A l’approche de l’élection présidentielle en Tunisie, le président Kaïs Saïed a procédé à un remaniement ministériel d’envergure, dimanche 25 août, moins de trois semaines après avoir nommé Kamel Madouri, ancien ministre des affaires sociales et haut fonctionnaire, à la tête du gouvernement en remplacement d’Ahmed Hachani, limogé moins d’un an après sa nomination.
A Tunis, beaucoup voient dans ce changement d’équipe un signe de la volonté de Kaïs Saïed de renforcer son emprise sur l’administration en amont du scrutin, prévu le 6 octobre. « Il survole la présidentielle. Il sait qu’il va être réélu et ne dissimule même pas ses intentions en menant sa précampagne aux frais de l’Etat », estime Hatem Nafti, essayiste et analyste politique, auteur du livre Tunisie : Vers un populisme autoritaire ? (éd. Riveneuve, 2022). Le président sortant, qui brigue un nouveau mandat, est largement favori à sa réélection après l’éviction de la plupart de ses opposants et candidats potentiels.
Réagissant dimanche soir aux critiques concernant le moment choisi pour ce remaniement, le chef de l’Etat a affirmé qu’il était essentiel de distinguer la sécurité nationale et le fonctionnement des institutions d’une part, et les élections d’autre part. « Les institutions sont paralysées par ceux qui souhaitent voir la situation se dégrader », a-t-il dénoncé. Soucieux de défendre son bilan, il a affirmé que les crises successives étaient « artificiellement provoquées » par des agents soutenus par des puissances étrangères, qu’il n’a pas explicitement nommées.
Ce remaniement inattendu survient alors que Kaïs Saïed multiplie les critiques à l’encontre de l’administration, qu’il entend purger en pleine période électorale. « La principale mission d’Ahmed Hachani était de purifier l’administration. L’absence de purge lui a sans doute coûté son poste », estime Hatem Nafti. Peu avant son limogeage, Kaïs Saïed avait accusé l’administration et le gouvernement de ralentir délibérément ses directives politiques, dénonçant un complot « criminel » contre l’Etat fomenté par ses opposants à des fins électorales.
Pleins pouvoirs
Parmi les changements les plus significatifs de ce remaniement – qui a abouti au remplacement de dix-neuf ministres et trois secrétaires d’Etat – figure la nomination de nouveaux ministres de la défense et des affaires étrangères. Mohamed Ali Nafti, diplomate de formation et ex-secrétaire d’Etat auprès de son ministre de tutelle entre 2020 et 2021, devient le nouveau chef de la diplomatie tunisienne. Khaled Shili, également diplomate et ex-ambassadeur en Jordanie, est nommé à la défense.

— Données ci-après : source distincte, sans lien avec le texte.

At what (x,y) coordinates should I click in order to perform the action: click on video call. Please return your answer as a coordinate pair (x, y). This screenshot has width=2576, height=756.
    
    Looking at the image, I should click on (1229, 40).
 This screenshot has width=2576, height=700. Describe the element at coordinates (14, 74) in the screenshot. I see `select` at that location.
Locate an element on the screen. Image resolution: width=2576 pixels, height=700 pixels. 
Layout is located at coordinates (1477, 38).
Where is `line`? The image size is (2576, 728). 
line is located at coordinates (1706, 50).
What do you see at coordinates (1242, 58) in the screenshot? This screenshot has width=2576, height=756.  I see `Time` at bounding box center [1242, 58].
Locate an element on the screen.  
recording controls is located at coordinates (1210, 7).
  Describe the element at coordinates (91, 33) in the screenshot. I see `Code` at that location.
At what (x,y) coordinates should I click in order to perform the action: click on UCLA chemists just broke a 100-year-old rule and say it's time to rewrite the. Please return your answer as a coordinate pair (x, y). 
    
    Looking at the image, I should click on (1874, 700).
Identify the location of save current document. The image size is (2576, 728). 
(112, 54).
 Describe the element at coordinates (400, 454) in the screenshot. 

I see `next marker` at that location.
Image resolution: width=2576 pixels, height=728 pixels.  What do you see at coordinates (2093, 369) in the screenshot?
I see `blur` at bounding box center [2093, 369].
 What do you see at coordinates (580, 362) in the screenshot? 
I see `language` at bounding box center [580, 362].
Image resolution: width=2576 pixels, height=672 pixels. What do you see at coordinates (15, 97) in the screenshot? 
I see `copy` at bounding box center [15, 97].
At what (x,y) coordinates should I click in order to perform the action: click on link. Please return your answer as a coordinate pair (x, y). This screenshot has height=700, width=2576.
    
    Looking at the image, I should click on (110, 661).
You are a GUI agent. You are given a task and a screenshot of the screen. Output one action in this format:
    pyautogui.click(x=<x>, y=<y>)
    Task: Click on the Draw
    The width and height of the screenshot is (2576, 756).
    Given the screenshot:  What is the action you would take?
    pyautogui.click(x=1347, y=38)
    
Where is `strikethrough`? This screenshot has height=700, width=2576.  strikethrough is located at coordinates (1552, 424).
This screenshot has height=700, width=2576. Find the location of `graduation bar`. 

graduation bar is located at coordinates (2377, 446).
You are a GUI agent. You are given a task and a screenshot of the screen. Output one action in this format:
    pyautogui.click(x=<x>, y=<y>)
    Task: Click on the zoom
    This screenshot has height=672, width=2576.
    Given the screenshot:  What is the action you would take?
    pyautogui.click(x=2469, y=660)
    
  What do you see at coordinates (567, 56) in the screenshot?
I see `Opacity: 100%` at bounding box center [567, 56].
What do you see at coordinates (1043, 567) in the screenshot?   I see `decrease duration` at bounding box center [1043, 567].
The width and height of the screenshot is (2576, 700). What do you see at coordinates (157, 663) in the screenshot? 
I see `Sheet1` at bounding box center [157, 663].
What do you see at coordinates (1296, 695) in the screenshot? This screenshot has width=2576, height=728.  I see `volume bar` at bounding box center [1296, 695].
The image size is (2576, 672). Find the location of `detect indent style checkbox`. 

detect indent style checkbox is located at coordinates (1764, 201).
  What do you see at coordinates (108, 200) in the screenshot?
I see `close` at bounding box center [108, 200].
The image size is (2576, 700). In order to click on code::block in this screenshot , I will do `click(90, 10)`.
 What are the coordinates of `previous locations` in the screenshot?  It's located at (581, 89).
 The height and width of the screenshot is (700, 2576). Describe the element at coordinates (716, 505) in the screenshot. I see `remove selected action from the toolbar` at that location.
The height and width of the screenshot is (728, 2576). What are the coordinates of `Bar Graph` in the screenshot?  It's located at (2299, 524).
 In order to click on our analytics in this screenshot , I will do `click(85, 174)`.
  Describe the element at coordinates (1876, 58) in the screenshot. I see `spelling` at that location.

Mustapha Ferjani, proche conseiller de Kaïs Saïed, médecin et ancien directeur de la Santé militaire, a quant à lui été nommé ministre de la santé. Quelques jours plus tôt, il avait été promu général de corps d’armée, le plus haut grade de l’armée tunisienne.
Parmi les ministres maintenus, Khaled Nouri conserve son poste de ministre de l’intérieur. Il avait remplacé en mai Kamel Feki, un des plus proches collaborateurs et compagnon de route de Kaïs Saïed depuis 2011. La ministre de la justice, Leïla Jaffel, est également reconduite. En poste depuis octobre 2021, cette ancienne magistrate a mené une politique pénale répressive à l’égard des opposants au régime.
Elu avec plus de 72 % des suffrages exprimés au second tour de la présidentielle de 2019, Kaïs Saïed, ancien professeur de droit constitutionnel âgé de 66 ans, s’est octroyé les pleins pouvoirs le 25 juillet 2021 à la faveur d’un coup de force institutionnel qualifié de « coup d’Etat » par ses opposants. Un an plus tard, il a consolidé son virage hyperprésidentialiste en faisant adopter une nouvelle Constitution qui lui confère des pouvoirs étendus.
Depuis son coup de force, l’homme fort de Carthage a entrepris un démantèlement méthodique des corps intermédiaires et des institutions mises en place après la révolution de 2011 contre Zine El-Abidine Ben Ali. Gouvernant par décret, il a dissous définitivement le Parlement en mars 2022, après avoir suspendu l’application de la Constitution et dissous le Conseil de la magistrature. Il a également renforcé son emprise sur le pouvoir judiciaire en révoquant une cinquantaine de juges, avant de s’attaquer à la liberté d’expression avec la publication d’un décret-loi, promulgué en septembre 2022, pour lutter contre les « fausses nouvelles ».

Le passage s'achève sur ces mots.